Ordinanza di Cassazione Penale Sez. 7 Num. 51539 Anno 2023
Penale Ord. Sez. 7 Num. 51539 Anno 2023
Presidente: COGNOME NOME
Relatore: COGNOME NOME
Data Udienza: 21/11/2023
ORDINANZA
sul ricorso proposto da:
COGNOME NOME (CODICE_FISCALE) nato a MESSINA il DATA_NASCITA
avverso la sentenza del 05/05/2023 della CORTE APPELLO di MESSINA
dato avviso alle parti;
udita la relazione svolta dal Consigliere NOME COGNOME;
IN .FATTO E IN DIRITTO
1. Il ricorso proposto nell’interesse di NOME COGNOME deve essere dichiarato inammissibile, per la manifesta infondatezza dei motivi, tutti meramente reiterativi dei motivi di gravame disattesi con congrua e logica motivazione dalla Corte di merito, tesi -il primo ed il secondo ad ottenere una rivalutazione di aspetti attinenti alla corretta interpretazione degli elementi fatto (intervenuta sottrazione ed impossessamento della res e relazione di immediatezza tra sottrazione, impossessamento e violenza alla persona, finalizzata a conseguire l’impunità) che qualificano la fattispecie complessa, nella forma consumata, in ragione delle modalità della condotta apprezzate correttamente nel giudizio di merito. La cronologia dell’occorso apprezzata dalla Corte territoriale rende epifania della certa consumazione del delitto di rapin ricorrendone tutti gli estremi (sul punto, solo tra le più recenti e massimate: Sez. 2, n. 1113 del 22/2/2017, Rv. 269858: Ai fini della configurazione della rapina impropria consumata è sufficiente che l’agente, dopo aver compiuto la sottrazione della cosa mobile altrui, adoperi violenza o minaccia per assicurare a sé o ad altri il possesso della “res”, mentre non è necessario che ne consegua l’impossessamento, non costituendo quest’ultimo l’evento del reato ma un elemento che appartiene al dolo specifico; conf. Sez. 2, n. 46412, del 16/10/2014, Rv. 261021; Sez. U. n. 34952, del 19/4/2012, Rv. 253153).

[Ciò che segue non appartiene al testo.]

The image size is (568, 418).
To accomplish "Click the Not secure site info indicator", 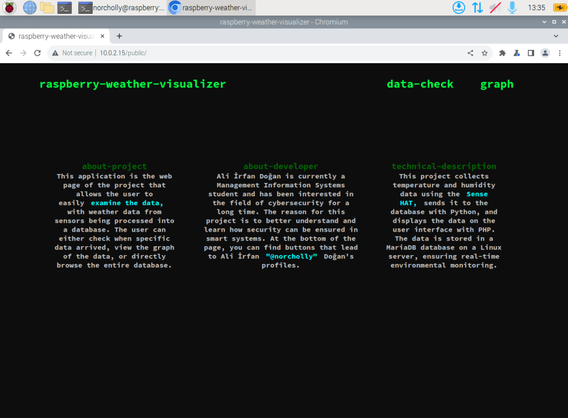I will [x=72, y=53].
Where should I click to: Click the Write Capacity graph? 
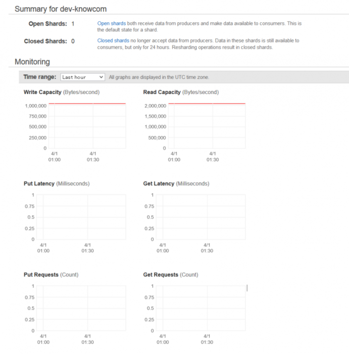(87, 126)
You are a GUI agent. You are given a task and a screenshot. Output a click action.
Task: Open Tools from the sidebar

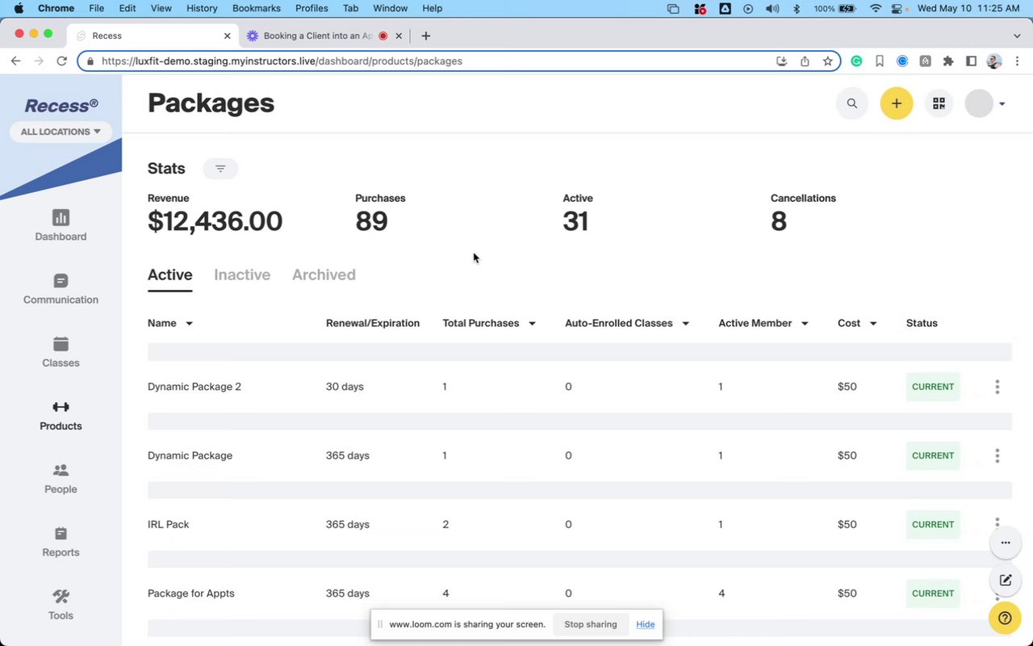[x=61, y=605]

Mentre con il terzo motivo, neppure previamente dedotto innanzi alla Corte di merito ed inammissibile, dunque, ai sensi del comma 3 dell’art. 606 cod. proc. pen., si censura la qualificazione funzionale di arma della stampella usata come oggetto di offesa alla persona.
2. Segue alla inammissibilità del ricorso la condanna del ricorrente al pagamento delle spese processuali e, in mancanza di elementi atti ad escludere la colpa nella determinazione della causa di inammissibilità, la condanna al versamento di una somma di denaro in favore della Cassa delle ammende che stimasi equo determinare in euro tremila.
P.Q.M.
Dichiara inammissibile il ricorso e condanna il ricorrente al pagamento delle spese processuali e della somma di euro tremila in favore della Cassa delle ammende. Così deciso in Roma, nella camera di consiglio del 21 novembre 2023.